Explore the material
A. Answer these about the What's What column:
(i) What amount is on the DuDo gift card in the reply about pepper spray?
(ii) Which character does the respondent name with Little Jacob as a favorite?
(iii) What kinds of clothing does the last reply list besides weed-related clothing?
B. Repeat the What's What column word for word, everything from "If you wear" down to "shirts, also, right?".

Passage shown

┏━━

Can you buy pepper spray in a store for self-defense?  Just wondering after hearing about my friend getting mugged on the weekend by three guys at once. -acekhemist42

That depends.  Did he have any warning that pepper spray would have helped, or are you just going to get your pepper spray taken from you during your first mugging? Plus, factor the cost of pepper spray against how much money you have in your wallet at any given time.  Don’t buy a $50 can of stuff to protect 3 singles, $1.42 on a DuDo gift card and a picture of your cat.

The What’s What, Volume 49

Little Jacob was the best NPC in GTA4 -SupahVillunn

Him and Packie were my two favorites. Alot of people were Brucie Boosters, I never really got that. LJ’s guns were the best perk of anyone, though, by far.

If you wear a cannabis leaf shirt or other weed related clothing garments, you need to get a life. seriously, how pathetic must you be for weed to become such a key part of your personality that you have to alter your fashion sense to suit it.  -LoltheDice

So, by your logic, we’re not allowed to wear clothing promoting sports teams or bands, or wolf shirts, also, right?

┗━━

Data listing
┏━━

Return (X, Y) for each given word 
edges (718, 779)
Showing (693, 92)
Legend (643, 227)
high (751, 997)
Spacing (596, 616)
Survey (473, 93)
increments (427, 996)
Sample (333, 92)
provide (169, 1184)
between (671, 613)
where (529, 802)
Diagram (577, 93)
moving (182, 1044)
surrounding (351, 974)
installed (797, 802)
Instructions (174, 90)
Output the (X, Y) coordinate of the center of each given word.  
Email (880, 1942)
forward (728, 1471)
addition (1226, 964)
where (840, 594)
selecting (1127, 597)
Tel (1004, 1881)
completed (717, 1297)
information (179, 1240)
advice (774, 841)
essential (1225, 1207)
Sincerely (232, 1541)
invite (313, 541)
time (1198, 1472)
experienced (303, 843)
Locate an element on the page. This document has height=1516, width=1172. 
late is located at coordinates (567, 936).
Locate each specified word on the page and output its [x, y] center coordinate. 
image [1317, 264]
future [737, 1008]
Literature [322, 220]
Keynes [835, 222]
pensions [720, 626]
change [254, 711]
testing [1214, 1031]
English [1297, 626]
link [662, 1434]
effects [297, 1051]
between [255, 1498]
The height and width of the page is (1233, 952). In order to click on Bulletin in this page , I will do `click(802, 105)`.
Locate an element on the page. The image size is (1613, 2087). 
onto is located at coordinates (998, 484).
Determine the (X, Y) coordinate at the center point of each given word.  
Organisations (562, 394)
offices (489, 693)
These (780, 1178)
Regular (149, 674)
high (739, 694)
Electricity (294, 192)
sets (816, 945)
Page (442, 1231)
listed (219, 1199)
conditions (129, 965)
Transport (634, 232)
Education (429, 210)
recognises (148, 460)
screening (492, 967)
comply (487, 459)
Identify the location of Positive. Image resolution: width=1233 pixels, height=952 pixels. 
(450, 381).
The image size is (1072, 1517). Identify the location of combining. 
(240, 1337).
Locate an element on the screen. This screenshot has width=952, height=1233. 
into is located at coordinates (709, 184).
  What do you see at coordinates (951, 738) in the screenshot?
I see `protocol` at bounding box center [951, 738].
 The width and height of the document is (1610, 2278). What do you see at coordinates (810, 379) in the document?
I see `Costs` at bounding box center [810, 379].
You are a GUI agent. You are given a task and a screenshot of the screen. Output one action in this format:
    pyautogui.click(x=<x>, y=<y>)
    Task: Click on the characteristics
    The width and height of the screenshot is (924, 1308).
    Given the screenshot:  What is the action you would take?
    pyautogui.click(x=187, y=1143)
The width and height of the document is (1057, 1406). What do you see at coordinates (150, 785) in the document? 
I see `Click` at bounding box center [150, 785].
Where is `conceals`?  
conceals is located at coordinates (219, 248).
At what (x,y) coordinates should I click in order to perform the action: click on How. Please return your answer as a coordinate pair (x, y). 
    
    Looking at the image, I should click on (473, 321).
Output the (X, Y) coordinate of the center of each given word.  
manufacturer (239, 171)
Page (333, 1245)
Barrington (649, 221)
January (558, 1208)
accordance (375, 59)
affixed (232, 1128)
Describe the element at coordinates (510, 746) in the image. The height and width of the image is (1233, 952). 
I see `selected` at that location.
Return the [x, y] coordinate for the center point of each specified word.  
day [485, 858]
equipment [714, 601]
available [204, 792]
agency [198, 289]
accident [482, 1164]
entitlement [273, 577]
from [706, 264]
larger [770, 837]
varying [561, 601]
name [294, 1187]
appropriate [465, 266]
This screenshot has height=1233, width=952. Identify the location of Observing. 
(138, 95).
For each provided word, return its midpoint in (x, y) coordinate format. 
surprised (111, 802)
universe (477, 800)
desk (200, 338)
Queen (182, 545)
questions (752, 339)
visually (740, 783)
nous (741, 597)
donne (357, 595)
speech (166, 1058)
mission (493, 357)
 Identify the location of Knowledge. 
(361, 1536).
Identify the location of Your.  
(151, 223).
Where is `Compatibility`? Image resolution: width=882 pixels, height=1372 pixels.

┗━━

Answers for each item
A.
(i) $1.42
(ii) Packie
(iii) Clothing promoting sports teams or bands, and wolf shirts

B.
If you wear a cannabis leaf shirt or other weed related clothing garments, you need to get a life. seriously, how pathetic must you be for weed to become such a key part of your personality that you have to alter your fashion sense to suit it.  -LoltheDice

So, by your logic, we’re not allowed to wear clothing promoting sports teams or bands, or wolf shirts, also, right?